Radio has always loved challenging the listener’s knowledge and Ken Bruce’s PopMaster goes from strength to strength, now on Bauer’s Greatest Hits Radio.
A little closer to home, Isba’s Bobi Carley reports that a recent session about client priorities for 2025 discussed how access to agency generalists who can advise on the bigger picture is much needed.
Celebrating talent
With Sir Martin Sorrell warning that agencies will be looking to AI to trim staff numbers, we can think of no better time to celebrate the talent in the industry and the craft skills they bring to media planning and trading. Skills, experience and intuition cannot be easily replicated by machine-based learning.
As we announced last week at The Year Ahead event at London’s Waldorf Hilton, Adwanted UK and The Media Leader will be partnering the newly launched Media Knowledge Company to bring back Media Mind — the inter-agency quiz for the best media brains.
With the support of Isba, Advertising Association, IPA and Manchester Publicity Association, we are seeking Britain’s most knowledgeable media agency. Agencies will compete against each other in person, leading to a grand final in the second half of 2025.
Agency-hosted quizzes will celebrate industry knowledge and promote fierce (but friendly!) competition — all while having fun and inspiring colleagues with the depth of knowledge agencies have in their ranks.
One of the strengths of our industry is the interaction between media owners, agencies and advertisers. Quite rightly, there is fierce competition to persuade clients of the best place to spend their marketing money.

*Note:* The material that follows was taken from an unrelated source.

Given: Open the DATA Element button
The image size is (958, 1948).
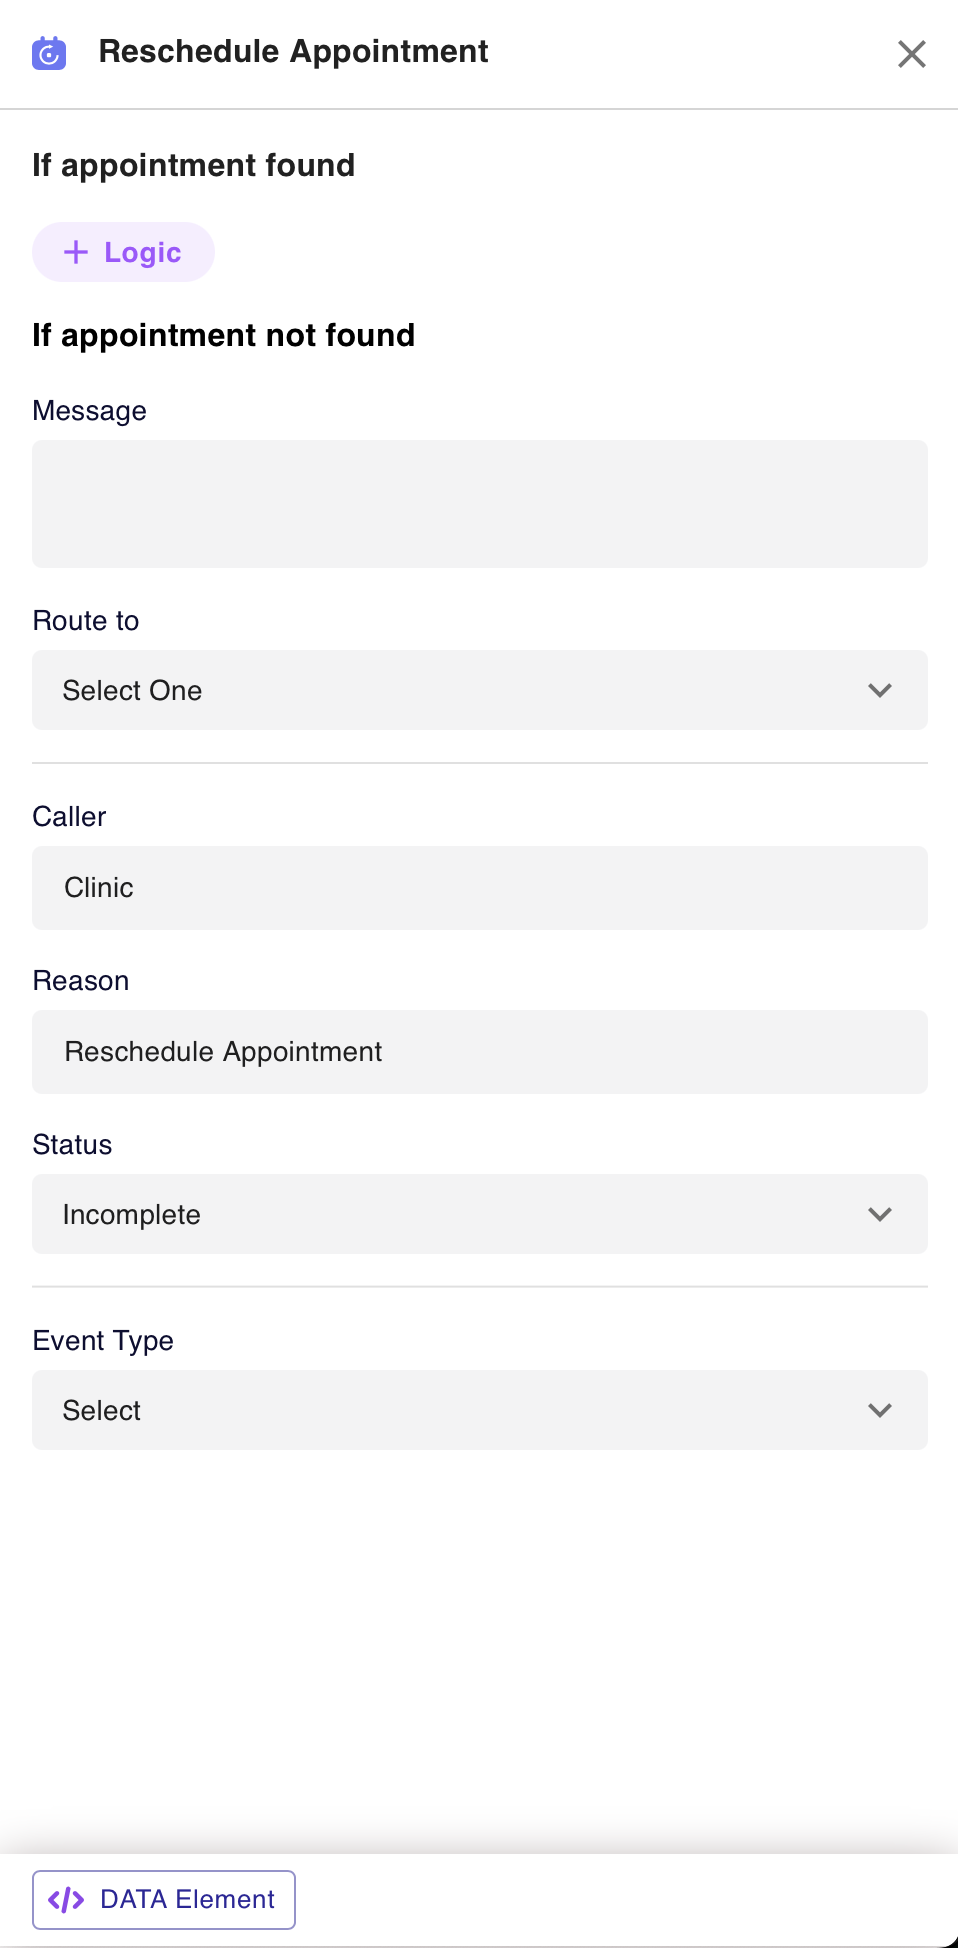Looking at the screenshot, I should click(x=164, y=1899).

To reflect this, we have partnered sponsors (see below) across various sectors to source the questions for our contestants. Media owners and industry bodies are perfectly placed to know the key stats that make their offering so important.
Once spaces are booked, we will be in touch with practical details, including face-to-face briefing sessions. These will help competing agencies swot up on all the key facts, with a suite of online assets including Adwanted Connected, articles from The Media Leader and recommendations from our category sponsors.
Having collated all of this information, we will have a wonderful framework of knowledge to offer competing agencies that they can share with their staff. The context this provides will hold them in good stead for those big client discussions.
Finally, we want to continue the industry’s great tradition of holding events that bring us all together. From battle of the bands and Channel 4’s five-a-side to the Nabs Rugby Sevens and institutions like the Media Business Course, the industry has a proud record of providing forums for people to grow their network, develop their career and support a good cause. Media Mind will provide such a forum.
Both Nabs and the IPA have been promoting support for mental health, so it gives me great pleasure to announce Mind as our charity partner. With one in four of us facing mental health challenges and these issues doubling for young people since 2017, Media Mind will help raise awareness of the work that Mind does and give the charity a platform to share the practical support it can offer people.
How can I be so certain that the quiz will be a celebration of knowledge, competition and fun? Well, more experienced readers may recall that the dream team of David Fletcher, Simon Cox and yours truly are the reigning Media Mind champions when we represented CIA in the late 1990s.
I am sure Kelly Parker and her team at Wavemaker will be keen retain the title, but it is certainly high time we passed the crown on to a new agency team who will need to know far more than we ever did and possess those craft skills and knowledge that clients value so much.